In full and without alteration, write out the records.

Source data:
——

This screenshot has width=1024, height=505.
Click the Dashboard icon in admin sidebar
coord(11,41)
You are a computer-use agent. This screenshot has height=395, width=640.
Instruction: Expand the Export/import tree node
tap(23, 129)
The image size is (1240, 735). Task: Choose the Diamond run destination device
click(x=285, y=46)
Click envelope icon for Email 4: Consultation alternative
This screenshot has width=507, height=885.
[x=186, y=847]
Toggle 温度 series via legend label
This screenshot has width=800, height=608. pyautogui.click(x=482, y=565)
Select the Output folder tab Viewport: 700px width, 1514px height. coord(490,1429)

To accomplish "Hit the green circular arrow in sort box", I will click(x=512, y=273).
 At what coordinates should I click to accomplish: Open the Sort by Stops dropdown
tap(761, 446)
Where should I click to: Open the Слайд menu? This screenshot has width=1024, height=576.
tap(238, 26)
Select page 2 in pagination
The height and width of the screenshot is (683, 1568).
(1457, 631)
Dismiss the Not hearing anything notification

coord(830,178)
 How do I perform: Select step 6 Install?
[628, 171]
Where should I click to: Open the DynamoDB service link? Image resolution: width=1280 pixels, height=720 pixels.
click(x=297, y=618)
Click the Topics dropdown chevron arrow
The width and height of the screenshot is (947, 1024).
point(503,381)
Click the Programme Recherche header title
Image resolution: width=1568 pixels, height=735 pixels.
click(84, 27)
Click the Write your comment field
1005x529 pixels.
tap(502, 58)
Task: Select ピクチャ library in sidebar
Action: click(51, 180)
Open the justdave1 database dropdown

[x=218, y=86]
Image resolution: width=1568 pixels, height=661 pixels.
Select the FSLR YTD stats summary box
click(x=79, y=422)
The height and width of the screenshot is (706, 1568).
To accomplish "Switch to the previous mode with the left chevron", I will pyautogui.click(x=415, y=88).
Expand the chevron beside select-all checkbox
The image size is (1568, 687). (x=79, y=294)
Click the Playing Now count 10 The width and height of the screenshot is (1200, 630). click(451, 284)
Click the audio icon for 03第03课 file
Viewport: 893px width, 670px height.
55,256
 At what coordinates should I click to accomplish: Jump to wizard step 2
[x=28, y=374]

——

§ SOLUTION TO THE EXERCISE:
This screenshot has width=1024, height=505.
Click the Dashboard icon in admin sidebar
coord(11,41)
You are a computer-use agent. This screenshot has height=395, width=640.
Instruction: Expand the Export/import tree node
tap(23, 129)
The image size is (1240, 735). Task: Choose the Diamond run destination device
click(x=285, y=46)
Click envelope icon for Email 4: Consultation alternative
This screenshot has width=507, height=885.
[x=186, y=847]
Toggle 温度 series via legend label
This screenshot has width=800, height=608. pyautogui.click(x=482, y=565)
Select the Output folder tab Viewport: 700px width, 1514px height. coord(490,1429)

To accomplish "Hit the green circular arrow in sort box", I will click(x=512, y=273).
 At what coordinates should I click to accomplish: Open the Sort by Stops dropdown
tap(761, 446)
Where should I click to: Open the Слайд menu? This screenshot has width=1024, height=576.
tap(238, 26)
Select page 2 in pagination
The height and width of the screenshot is (683, 1568).
(1457, 631)
Dismiss the Not hearing anything notification

coord(830,178)
 How do I perform: Select step 6 Install?
[628, 171]
Where should I click to: Open the DynamoDB service link? Image resolution: width=1280 pixels, height=720 pixels.
click(x=297, y=618)
Click the Topics dropdown chevron arrow
The width and height of the screenshot is (947, 1024).
point(503,381)
Click the Programme Recherche header title
Image resolution: width=1568 pixels, height=735 pixels.
click(84, 27)
Click the Write your comment field
1005x529 pixels.
tap(502, 58)
Task: Select ピクチャ library in sidebar
Action: click(51, 180)
Open the justdave1 database dropdown

[x=218, y=86]
Image resolution: width=1568 pixels, height=661 pixels.
Select the FSLR YTD stats summary box
click(x=79, y=422)
The height and width of the screenshot is (706, 1568).
To accomplish "Switch to the previous mode with the left chevron", I will pyautogui.click(x=415, y=88).
Expand the chevron beside select-all checkbox
The image size is (1568, 687). (x=79, y=294)
Click the Playing Now count 10 The width and height of the screenshot is (1200, 630). click(451, 284)
Click the audio icon for 03第03课 file
Viewport: 893px width, 670px height.
55,256
 At what coordinates should I click to accomplish: Jump to wizard step 2
[x=28, y=374]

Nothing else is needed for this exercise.